Thick Tea/Thin Tea   The highest quality green tea in Japan is either gyokuro, green leaf tea, or matcha, green powdered tea. They are the same tea leaves, but differ in the processing. For matcha, there are two types: koicha/thick tea and usucha/thin tea. Thick tea is higher quality than thin tea; thick tea uses the new, young tea leaves from older tea plants and thin tea comes from the new, young tea leaves from younger tea plants. To prepare thick tea, there is proportionally more tea and less water and they are blended into a creamy mixture, similar to a creamy soup. Thick tea is concentrated, therefore, it needs to be of the highest quality for the most delicious flavor. To prepare thin tea, there is more water and less tea and they are whipped together into a light and frothy mixture.
Leaves are
  Matcha is grown primarily in the Uji area, southwest of Kyoto. The young tea leaves are picked in early May and lightly steamed to prevent any fermentation. This allows the tea to retain its beautiful green color. Then the tea leaves are dried. Traditionally, at this point, the leaves would be stored in chatsubo/tea jars and allowed to season until November, at which time they can be stone-ground as needed. For consistency, the leaves from various varieties of tea plants are blended to produce the best flavor, color, and aroma. Before being stone-ground, the leaves are processed to obtain only the meat part of the leaf. The stems and veins are removed so that the tea will be very fine when ground. It takes one hour to grind somewhat less than 40g of matcha and in the end the final weight of product is about 1/10th of the original harvest. Although clippers can be used to harvest the tea leaves, the leaves for koicha/thick tea are still picked by hand, one by one.

are given
  The blends of matcha are given tea names/chamei either by the tea plantation/shop or by the grand tea master of a particular Tea tradition. After a grand tea master has given a particular tea a name, the tea is referred to as his "okonomi," a tea that is favored by him. MATCHAandMORE offers blends from Koyama-en and Shorai-en whose names were given by the Grand Masters of the Urasenke tradition: Zabosai Oiemoto, the 16th generation and present Grand Master; his father, Housai Daisosho, the 15th generation, and his grandfather, Tantansai, the 14th generation.

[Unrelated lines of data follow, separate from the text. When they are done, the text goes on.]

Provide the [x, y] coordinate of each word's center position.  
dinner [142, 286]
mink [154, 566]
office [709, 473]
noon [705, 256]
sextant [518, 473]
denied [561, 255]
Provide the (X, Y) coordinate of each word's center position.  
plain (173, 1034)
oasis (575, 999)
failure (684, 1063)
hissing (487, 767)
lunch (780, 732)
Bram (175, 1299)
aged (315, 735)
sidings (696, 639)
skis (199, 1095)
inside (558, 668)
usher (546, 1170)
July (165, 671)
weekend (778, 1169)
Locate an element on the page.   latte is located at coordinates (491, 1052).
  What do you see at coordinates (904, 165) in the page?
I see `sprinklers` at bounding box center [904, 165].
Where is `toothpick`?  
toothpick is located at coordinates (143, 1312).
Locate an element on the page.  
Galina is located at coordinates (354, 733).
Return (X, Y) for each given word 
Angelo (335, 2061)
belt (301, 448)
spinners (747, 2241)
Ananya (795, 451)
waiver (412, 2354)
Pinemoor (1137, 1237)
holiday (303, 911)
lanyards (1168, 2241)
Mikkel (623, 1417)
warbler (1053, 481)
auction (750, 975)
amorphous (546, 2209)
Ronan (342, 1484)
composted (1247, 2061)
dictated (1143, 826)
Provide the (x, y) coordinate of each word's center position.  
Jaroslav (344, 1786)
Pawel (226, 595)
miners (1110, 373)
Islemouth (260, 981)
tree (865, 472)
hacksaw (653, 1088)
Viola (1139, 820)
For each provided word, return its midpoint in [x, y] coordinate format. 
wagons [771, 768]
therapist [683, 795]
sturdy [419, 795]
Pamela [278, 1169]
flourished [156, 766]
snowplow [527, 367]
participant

How to store matcha   To protect the freshness of your matcha, always store it in the freezer in an air-tight container or plastic bag. Before using, bring the matcha that you will use to room temperature and strain it through a fine sieve.
  Research continues to support the many health benefits of green tea. Very high in antioxidants, green tea helps to control free radicals, which are a natural consequence of cell metabolism in the body. Polyphenols are found in high concentrations and help in the prevention of heart disease and cancer. Catechins, which are a category of polyphenols, reduce LDL cholesterol and suppress the chemicals in the body that trigger the constriction of blood vessels, thereby helping in the prevention of high blood pressure. Research has shown that green tea catechins also inhibit the growth of various types of cancer cells and have proven to be antibacterial and antiviral. Theanine is an amino acid that produces a tranquilizing effect in the brain and is found in the leaves of green tea. It helps the brain produce more alpha waves, which make it effective against tension and stress and it increases mental focus and improves concentration. With matcha, the actual tea leaf is consumed, which gives higher concentrations of catechins and vitamins.